John Cougar Lunchbucket wrote:
batmagadanleadoff wrote:
This is a great stat. I always thought that these new hit rate/speed/velocity/trajectory secret proprietary under the hood hit location stats of batted balls are more telling then the conventional stuff we have access to. I'd bet anything --anything-- that meaningful sample sizes of this "exit velocity" stat correlate very positively to a batter's success about as well as any other stat under the sun. Obviously, you can't use the stat in a vacuum, so that someone with excellent exit velocity who strikes out half the time, has big problems. But you can say that about any stat. That someone might strike out a lot doesn't undermine the value of exit velocity stat. Hitting the ball hard is what baseball's all about because the faster the ball gets to where it's destined to go, the less chance the fielders have of getting to the ball. You have to consider the stat in combination with other stats, just like in everything else.


Yes, that. Not to mention they wouldn't bother investing in the technology and labor to measure that stuff if it didn't have some potential value.


If they didn't think it had some potential value, y'mean.

And, yeah, seventh on the Mets means that he's not top-5 in exit velocity on a team that regularly starts Ruben Tejada and about four different gap-power-MAXIMUM guys.


Grand Central Contributor
Posted


so Eric Campbell is 229 of 336 players with as many AB(with data) as him.

Tejada 326, which is an interesting case since Tejada's always had a high LD% which was usually the best proxy we had for this.

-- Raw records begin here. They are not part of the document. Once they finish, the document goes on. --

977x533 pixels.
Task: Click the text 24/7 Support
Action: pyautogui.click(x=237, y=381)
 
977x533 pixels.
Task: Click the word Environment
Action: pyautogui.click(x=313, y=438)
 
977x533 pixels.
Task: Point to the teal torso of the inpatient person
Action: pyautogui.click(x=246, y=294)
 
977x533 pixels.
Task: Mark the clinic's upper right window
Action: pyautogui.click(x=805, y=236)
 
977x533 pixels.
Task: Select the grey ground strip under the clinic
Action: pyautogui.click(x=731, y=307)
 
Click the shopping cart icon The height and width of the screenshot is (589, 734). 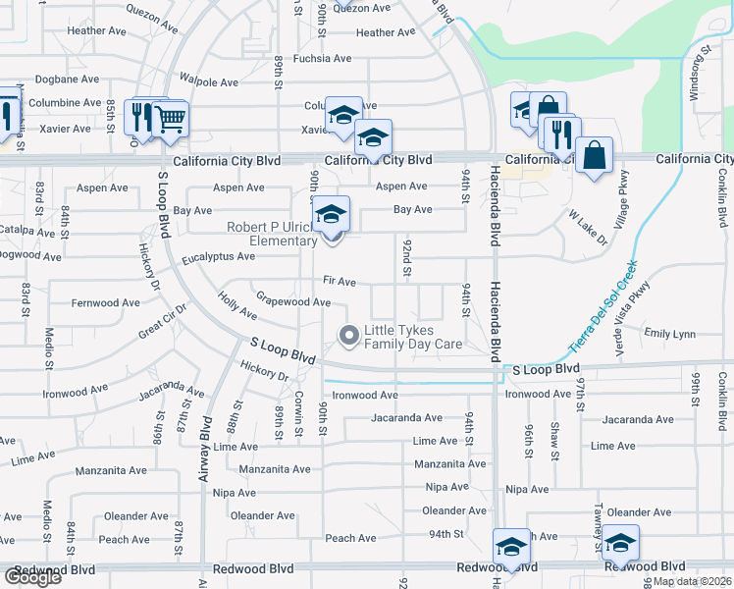(x=172, y=120)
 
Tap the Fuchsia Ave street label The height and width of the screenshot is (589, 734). (x=314, y=58)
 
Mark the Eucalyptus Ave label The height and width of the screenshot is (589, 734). (x=218, y=257)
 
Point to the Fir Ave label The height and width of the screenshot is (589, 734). (x=340, y=282)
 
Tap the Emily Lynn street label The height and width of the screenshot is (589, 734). (x=671, y=334)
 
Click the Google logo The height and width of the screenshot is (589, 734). (x=32, y=577)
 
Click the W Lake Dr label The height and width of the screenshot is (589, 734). (x=588, y=225)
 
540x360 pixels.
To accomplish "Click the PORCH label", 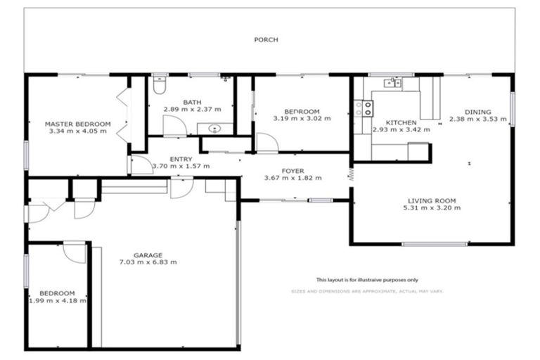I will coord(266,40).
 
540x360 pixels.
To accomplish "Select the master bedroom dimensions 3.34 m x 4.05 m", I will coord(78,131).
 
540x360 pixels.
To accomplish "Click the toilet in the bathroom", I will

Duda's 61st. Cuddyer 15th. Lagares 47th. Plawecki 298. Granderson 144th. Murphy 272. Those are maximums.


Average?

25 Duda (92ph)
62 Lagares
92 Plawecki
108 Murphy
152 Granderson
172 Cuddyer
200 Campbell
317 Tejada (84mph)


Stanton averages 97.73, quite a bit ahead of #2 Cespedes at 93.66


Posted


LeiterWagnerFasterStrongr wrote:
John Cougar Lunchbucket wrote:
batmagadanleadoff wrote:
This is a great stat. I always thought that these new hit rate/speed/velocity/trajectory secret proprietary under the hood hit location stats of batted balls are more telling then the conventional stuff we have access to. I'd bet anything --anything-- that meaningful sample sizes of this "exit velocity" stat correlate very positively to a batter's success about as well as any other stat under the sun. Obviously, you can't use the stat in a vacuum, so that someone with excellent exit velocity who strikes out half the time, has big problems. But you can say that about any stat. That someone might strike out a lot doesn't undermine the value of exit velocity stat. Hitting the ball hard is what baseball's all about because the faster the ball gets to where it's destined to go, the less chance the fielders have of getting to the ball. You have to consider the stat in combination with other stats, just like in everything else.

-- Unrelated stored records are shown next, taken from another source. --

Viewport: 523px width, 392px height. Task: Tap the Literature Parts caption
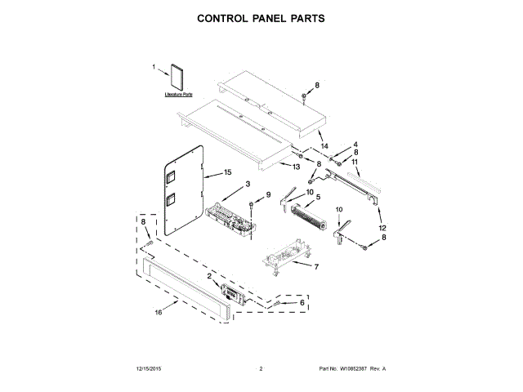click(177, 96)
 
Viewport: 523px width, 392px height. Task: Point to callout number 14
click(324, 145)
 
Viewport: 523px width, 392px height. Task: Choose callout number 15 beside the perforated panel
click(229, 173)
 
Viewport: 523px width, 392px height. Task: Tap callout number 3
click(248, 185)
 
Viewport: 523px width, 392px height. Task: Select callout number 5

Yes, that. Not to mention they wouldn't bother investing in the technology and labor to measure that stuff if it didn't have some potential value.


If they didn't think it had some potential value, y'mean.


True. I was vouching for the stat, more than for Campbell. I'm not saying that the Mets data might support or not support findings that Campbell's a better hitter than his conventional stats indicate. I just don't know that and can only go by what the Mets say.